I think there is a link with our ideas about cities and teritory and where places begin and end or fade out. We have been thinking of it in terms of areas within the urban environment but maps and boarders can be controvertial and political. (Kosovo was created yesterday but not everyone agrees) As i think they are too on a smaller scale in cities (living somewhere implys social status, opportuties or lack of etc), sometimes areas are teritories but with no obvious boundary. I was interested in Isolarion when James Attlee talks about the plans to give Cowley road some demaration and how against it he was.
He quotes from Walter Benjamin p88"Nowhere except perhaps in dreams, can the phenomenon of the boundary be experienced in a more originary way than in cities. To know them means to understand those lines that, running alongside railraod crossings and accross privately owned lots, within the park and accross the riverbank, function as limits...A new precinct begins like a step into the void - as though one had unexpectedly cleared a low flight of steps."
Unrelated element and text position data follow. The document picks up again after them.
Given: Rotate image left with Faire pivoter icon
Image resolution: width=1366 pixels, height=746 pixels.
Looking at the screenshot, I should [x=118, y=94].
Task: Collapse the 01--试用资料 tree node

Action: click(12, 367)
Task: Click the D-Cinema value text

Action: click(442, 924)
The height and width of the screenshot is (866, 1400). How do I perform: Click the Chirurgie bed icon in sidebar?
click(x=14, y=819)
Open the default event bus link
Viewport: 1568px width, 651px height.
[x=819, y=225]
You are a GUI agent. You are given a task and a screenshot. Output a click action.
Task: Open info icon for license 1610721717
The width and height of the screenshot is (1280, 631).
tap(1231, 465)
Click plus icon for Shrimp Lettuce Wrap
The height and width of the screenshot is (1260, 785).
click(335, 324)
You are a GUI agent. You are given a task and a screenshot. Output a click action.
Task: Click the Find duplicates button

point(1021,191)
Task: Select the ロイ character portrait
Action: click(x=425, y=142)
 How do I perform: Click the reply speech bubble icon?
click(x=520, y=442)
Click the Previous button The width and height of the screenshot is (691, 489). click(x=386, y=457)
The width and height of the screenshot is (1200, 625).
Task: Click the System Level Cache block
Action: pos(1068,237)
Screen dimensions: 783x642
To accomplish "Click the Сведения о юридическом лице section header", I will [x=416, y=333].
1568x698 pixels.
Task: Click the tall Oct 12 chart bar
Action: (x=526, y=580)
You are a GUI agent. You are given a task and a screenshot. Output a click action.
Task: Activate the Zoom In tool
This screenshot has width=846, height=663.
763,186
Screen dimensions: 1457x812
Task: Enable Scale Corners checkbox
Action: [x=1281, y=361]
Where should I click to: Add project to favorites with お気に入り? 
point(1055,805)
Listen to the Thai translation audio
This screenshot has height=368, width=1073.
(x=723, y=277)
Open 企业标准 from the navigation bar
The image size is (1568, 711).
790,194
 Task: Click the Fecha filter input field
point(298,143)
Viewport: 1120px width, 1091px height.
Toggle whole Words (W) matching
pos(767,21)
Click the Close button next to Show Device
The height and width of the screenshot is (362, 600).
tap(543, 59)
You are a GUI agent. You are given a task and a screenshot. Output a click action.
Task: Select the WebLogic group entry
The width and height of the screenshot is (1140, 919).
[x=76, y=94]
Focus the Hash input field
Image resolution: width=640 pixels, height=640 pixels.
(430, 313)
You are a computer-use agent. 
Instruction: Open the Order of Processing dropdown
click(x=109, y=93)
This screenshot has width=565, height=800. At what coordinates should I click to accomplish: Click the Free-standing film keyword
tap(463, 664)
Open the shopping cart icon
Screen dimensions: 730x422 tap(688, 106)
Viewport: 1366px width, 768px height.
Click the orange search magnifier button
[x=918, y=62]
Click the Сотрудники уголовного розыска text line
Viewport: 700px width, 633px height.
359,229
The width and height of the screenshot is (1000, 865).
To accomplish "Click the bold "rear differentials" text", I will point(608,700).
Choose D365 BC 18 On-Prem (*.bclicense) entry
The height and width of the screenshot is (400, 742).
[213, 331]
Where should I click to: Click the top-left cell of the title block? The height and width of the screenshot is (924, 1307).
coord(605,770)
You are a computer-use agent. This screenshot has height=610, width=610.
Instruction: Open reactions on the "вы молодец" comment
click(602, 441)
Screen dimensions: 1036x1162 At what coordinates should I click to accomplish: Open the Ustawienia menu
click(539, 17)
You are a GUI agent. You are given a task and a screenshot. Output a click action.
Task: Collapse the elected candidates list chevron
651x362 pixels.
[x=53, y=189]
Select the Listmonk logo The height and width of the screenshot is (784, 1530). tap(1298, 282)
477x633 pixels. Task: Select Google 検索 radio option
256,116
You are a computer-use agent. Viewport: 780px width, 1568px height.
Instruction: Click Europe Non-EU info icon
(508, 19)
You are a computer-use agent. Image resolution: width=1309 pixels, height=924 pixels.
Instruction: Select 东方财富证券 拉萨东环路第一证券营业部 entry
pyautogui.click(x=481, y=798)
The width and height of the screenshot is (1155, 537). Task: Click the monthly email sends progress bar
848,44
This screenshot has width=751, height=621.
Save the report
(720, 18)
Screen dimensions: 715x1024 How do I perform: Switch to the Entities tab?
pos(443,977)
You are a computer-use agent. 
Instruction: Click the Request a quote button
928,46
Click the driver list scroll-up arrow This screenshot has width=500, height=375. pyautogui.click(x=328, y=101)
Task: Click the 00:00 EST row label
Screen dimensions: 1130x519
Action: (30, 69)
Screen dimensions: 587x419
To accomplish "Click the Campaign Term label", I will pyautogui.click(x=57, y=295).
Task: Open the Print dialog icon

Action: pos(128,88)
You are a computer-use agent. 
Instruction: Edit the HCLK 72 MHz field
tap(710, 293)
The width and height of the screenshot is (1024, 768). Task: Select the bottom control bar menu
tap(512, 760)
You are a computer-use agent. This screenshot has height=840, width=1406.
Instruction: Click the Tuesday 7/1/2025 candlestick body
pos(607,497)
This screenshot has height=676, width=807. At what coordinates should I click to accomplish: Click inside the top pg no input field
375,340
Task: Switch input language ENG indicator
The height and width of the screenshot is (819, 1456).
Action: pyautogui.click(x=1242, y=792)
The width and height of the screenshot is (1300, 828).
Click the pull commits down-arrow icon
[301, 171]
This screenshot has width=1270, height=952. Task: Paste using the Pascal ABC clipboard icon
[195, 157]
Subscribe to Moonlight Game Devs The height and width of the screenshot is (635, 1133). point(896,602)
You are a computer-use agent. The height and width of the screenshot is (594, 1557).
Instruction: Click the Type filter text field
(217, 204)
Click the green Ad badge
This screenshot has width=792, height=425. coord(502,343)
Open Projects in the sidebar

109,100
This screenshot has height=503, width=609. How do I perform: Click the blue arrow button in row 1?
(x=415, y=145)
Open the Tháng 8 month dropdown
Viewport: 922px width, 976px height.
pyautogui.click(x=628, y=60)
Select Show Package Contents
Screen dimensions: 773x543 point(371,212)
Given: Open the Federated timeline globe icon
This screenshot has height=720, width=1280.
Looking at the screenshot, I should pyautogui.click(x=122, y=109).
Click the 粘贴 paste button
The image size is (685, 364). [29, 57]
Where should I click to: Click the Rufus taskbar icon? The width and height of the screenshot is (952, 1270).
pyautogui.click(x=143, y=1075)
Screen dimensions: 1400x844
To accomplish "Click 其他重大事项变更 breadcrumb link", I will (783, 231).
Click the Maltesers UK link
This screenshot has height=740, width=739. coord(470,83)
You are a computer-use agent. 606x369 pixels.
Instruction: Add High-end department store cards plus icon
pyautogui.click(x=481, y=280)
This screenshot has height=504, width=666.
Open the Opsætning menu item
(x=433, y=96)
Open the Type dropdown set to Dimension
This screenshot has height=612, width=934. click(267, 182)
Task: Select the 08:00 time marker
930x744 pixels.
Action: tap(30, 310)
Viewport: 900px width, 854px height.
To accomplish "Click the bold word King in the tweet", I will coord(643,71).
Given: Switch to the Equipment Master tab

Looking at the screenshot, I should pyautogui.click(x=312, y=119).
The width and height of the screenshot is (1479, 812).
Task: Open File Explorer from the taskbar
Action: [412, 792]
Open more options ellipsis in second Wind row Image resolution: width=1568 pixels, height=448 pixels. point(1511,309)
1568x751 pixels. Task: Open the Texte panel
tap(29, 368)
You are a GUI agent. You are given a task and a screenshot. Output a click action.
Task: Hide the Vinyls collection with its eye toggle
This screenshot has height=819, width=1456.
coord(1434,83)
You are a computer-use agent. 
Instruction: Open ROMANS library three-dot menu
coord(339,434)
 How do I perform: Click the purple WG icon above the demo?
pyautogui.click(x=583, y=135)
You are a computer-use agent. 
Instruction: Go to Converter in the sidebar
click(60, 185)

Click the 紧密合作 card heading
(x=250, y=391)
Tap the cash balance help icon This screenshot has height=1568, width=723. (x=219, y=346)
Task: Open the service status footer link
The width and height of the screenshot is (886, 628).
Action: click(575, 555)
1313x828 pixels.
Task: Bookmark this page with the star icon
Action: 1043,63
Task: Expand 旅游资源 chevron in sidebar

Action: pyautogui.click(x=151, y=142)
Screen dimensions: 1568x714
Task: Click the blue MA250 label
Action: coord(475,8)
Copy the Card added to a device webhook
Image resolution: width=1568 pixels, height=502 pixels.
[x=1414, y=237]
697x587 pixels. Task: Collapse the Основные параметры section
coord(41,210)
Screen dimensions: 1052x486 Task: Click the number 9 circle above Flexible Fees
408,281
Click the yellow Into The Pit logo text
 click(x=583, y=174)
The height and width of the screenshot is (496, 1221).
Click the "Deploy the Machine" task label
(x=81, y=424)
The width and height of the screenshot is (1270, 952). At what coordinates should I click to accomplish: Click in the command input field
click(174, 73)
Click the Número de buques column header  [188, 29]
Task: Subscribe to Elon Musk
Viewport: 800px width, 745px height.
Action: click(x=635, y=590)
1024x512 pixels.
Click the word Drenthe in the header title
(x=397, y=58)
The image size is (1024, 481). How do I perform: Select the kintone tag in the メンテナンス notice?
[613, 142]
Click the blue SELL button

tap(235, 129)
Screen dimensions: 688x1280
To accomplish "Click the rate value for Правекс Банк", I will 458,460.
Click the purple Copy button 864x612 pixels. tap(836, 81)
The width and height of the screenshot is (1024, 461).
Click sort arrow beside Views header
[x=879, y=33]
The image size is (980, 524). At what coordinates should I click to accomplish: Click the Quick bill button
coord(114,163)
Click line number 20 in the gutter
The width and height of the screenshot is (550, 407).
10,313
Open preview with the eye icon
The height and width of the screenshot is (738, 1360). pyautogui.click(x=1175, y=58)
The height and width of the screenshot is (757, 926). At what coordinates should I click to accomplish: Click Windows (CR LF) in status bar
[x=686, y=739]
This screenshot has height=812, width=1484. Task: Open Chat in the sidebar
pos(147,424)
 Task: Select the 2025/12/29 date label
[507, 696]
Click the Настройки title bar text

I was also thinking about Iain Sinclair's orbital, walking the m25 a kind of boundary for london and all the banal out of town developments that he finds there.
Sx
Friday 15 February 2008
These postcards edited to include the suburbs of Oxford comments on the relationship tourists and outsiders have with famous cities like Oxford and Paris – and the way these cities present themselves to visitors.
Hi Suzy,
It was good to catch up with you last night at Besame Mucho. It was such a fun event, with some interesting and quirky performances. I particularly enjoyed Holly Pester’s performance (about “steam coming off men”)!
I’ve uploaded pictures from my walk up the Cowley Road from The Plain to the ring road (see www.flickr.com/photos/barbaresiandround). I just have one more leg of the journey to do – from the ring road to Blackbird Leys. The first part of the walk is an overload of visual information. There are so many eccentric shops and signs, and numerous interesting businesses that reflect the multi-cultural area. The richness and colour of this part of the road make the remaining section from Magdalen Road to Temple Cowley seem very bland. There are fewer pedestrians here and the houses are tatty and faded. Every now and then there is a glimpse of open green space where there are allotments or common land.
I’ve been dipping into a book by Lucy Lippard called ‘The lure of the local’. She makes some astute observations about city dwellers…
“The urban ego is in fact parochial; New Yorkers (like Parisians or Bostonians) are among the most provincial people in the world. They are often as bound to their own neighborhoods and as ignorant of the rest of the city (aside from midtown) as any small towner. A city is a center plus the sum of its neighbourhoods, a collage created by juxtaposing apples and oranges…”.
We’re so unadventurous – but I wonder why this is? And why would I feel quite comfortable walking in some areas of Oxford, whereas in others I feel like a trespasser?
It was great to see the postcards you had made for Besame Mucho – and to see both sets of cards together. I am putting up a couple of pics I took of mine, and will photograph yours as well once they’ve been returned.